As already stated, the Hindus called it śūnya, "void."[212] This passed over into the Arabic as aṣ-ṣifr or ṣifr.[213] When Leonard of Pisa (1202) wrote upon the Hindu numerals he spoke of this character as zephirum.[214] Maximus Planudes (1330), writing under both the Greek and the Arabic influence, called it tziphra.[215] In a treatise on arithmetic written in the Italian language by Jacob of Florence[216] {58} (1307) it is called zeuero,[217] while in an arithmetic of Giovanni di Danti of Arezzo (1370) the word appears as ceuero.[218] Another form is zepiro,[219] which was also a step from zephirum to zero.[220]

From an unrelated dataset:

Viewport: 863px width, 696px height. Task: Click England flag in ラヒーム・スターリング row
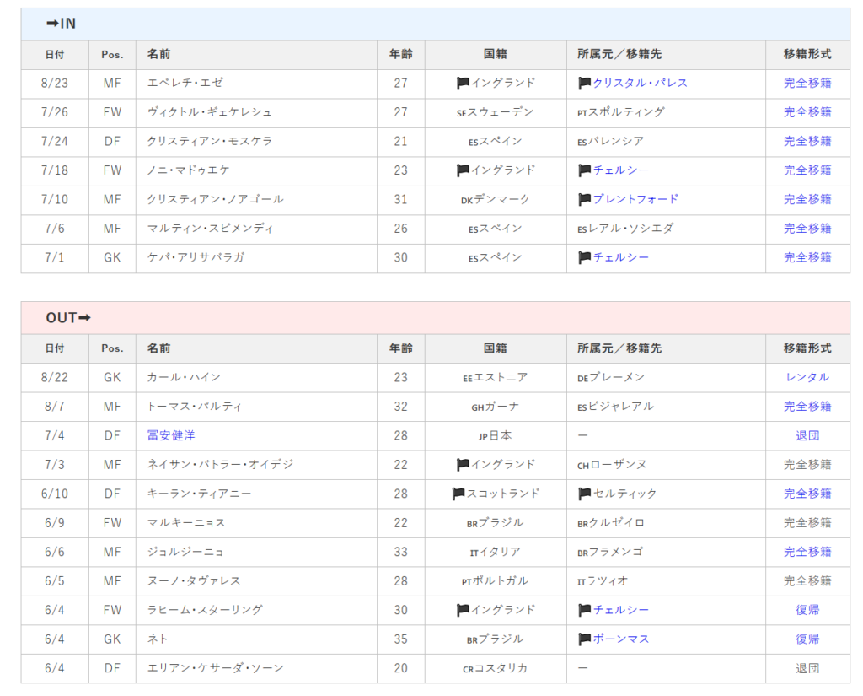[463, 610]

Of course the English cipher, French chiffre, is derived from the same Arabic word, aṣ-ṣifr, but in several languages it has come to mean the numeral figures in general. A trace of this appears in our word ciphering, meaning figuring or computing.[221] Johann Huswirt[222] uses the word with both meanings; he gives for the tenth character the four names theca, circulus, cifra, and figura nihili. In this statement Huswirt probably follows, as did many writers of that period, the Algorismus of Johannes de Sacrobosco (c. 1250 A.D.), who was also known as John of Halifax or John of Holywood. The commentary of {59} Petrus de Dacia[223] (c. 1291 A.D.) on the Algorismus vulgaris of Sacrobosco was also widely used. The widespread use of this Englishman's work on arithmetic in the universities of that time is attested by the large number[224] of MSS. from the thirteenth to the seventeenth century still extant, twenty in Munich, twelve in Vienna, thirteen in Erfurt, several in England given by Halliwell,[225] ten listed in Coxe's Catalogue of the Oxford College Library, one in the Plimpton collection,[226] one in the Columbia University Library, and, of course, many others.

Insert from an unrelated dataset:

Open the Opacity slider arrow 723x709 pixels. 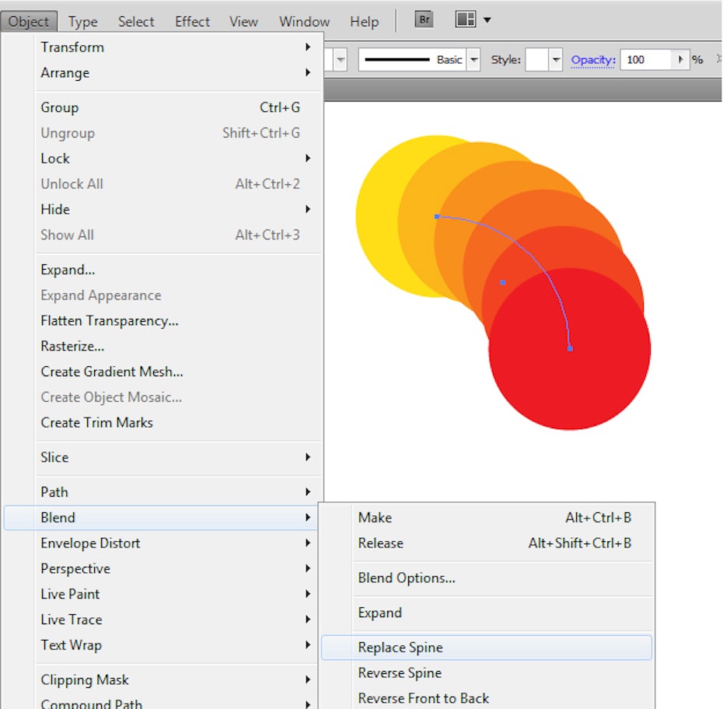pos(681,60)
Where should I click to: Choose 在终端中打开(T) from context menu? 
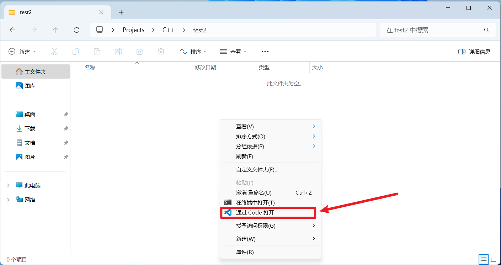[255, 202]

From aṣ-ṣifr has come zephyr, cipher, and finally the abridged form zero. The earliest printed work in which is found this final form appears to be Calandri's arithmetic of 1491,[227] while in manuscript it appears at least as early as the middle of the fourteenth century.[228] It also appears in a work, Le Kadran des marchans, by Jehan {60} Certain,[229] written in 1485. This word soon became fairly well known in Spain[230] and France.[231] The medieval writers also spoke of it as the sipos,[232] and occasionally as the wheel,[233] circulus[234] (in German das Ringlein[235]), circular {61} note,[236] theca,[237] long supposed to be from its resemblance to the Greek theta, but explained by Petrus de Dacia as being derived from the name of the iron[238] used to brand thieves and robbers with a circular mark placed on the forehead or on the cheek. It was also called omicron[239] (the Greek o), being sometimes written o or [Greek: ph] to distinguish it from the letter o. It also went by the name null[240] (in the Latin books {62} nihil[241] or nulla,[242] and in the French rien[243]), and very commonly by the name cipher.[244] Wallis[245] gives one of the earliest extended discussions of the various forms of the word, giving certain other variations worthy of note, as ziphra, zifera, siphra, ciphra, tsiphra, tziphra, and the Greek [Greek: tziphra].[246]

* * * * *

{63}

CHAPTER V

THE QUESTION OF THE INTRODUCTION OF THE NUMERALS INTO EUROPE BY BOETHIUS

Just as we were quite uncertain as to the origin of the numeral forms, so too are we uncertain as to the time and place of their introduction into Europe. There are two general theories as to this introduction. The first is that they were carried by the Moors to Spain in the eighth or ninth century, and thence were transmitted to Christian Europe, a theory which will be considered later. The second, advanced by Woepcke,[247] is that they were not brought to Spain by the Moors, but that they were already in Spain when the Arabs arrived there, having reached the West through the Neo-Pythagoreans. There are two facts to support this second theory: (1) the forms of these numerals are characteristic, differing materially from those which were brought by Leonardo of Pisa from Northern Africa early in the thirteenth century (before 1202 A.D.); (2) they are essentially those which {64} tradition has so persistently assigned to Boethius (c. 500 A.D.), and which he would naturally have received, if at all, from these same Neo-Pythagoreans or from the sources from which they derived them. Furthermore, Woepcke points out that the Arabs on entering Spain (711 A.D.) would naturally have followed their custom of adopting for the computation of taxes the numerical systems of the countries they conquered,[248] so that the numerals brought from Spain to Italy, not having undergone the same modifications as those of the Eastern Arab empire, would have differed, as they certainly did, from those that came through Bagdad. The theory is that the Hindu system, without the zero, early reached Alexandria (say 450 A.D.), and that the Neo-Pythagorean love for the mysterious and especially for the Oriental led to its use as something bizarre and cabalistic; that it was then passed along the Mediterranean, reaching Boethius in Athens or in Rome, and to the schools of Spain, being discovered in Africa and Spain by the Arabs even before they themselves knew the improved system with the place value.

{65}

A recent theory set forth by Bubnov[249] also deserves mention, chiefly because of the seriousness of purpose shown by this well-known writer. Bubnov holds that the forms first found in Europe are derived from ancient symbols used on the abacus, but that the zero is of Hindu origin. This theory does not seem tenable, however, in the light of the evidence already set forth.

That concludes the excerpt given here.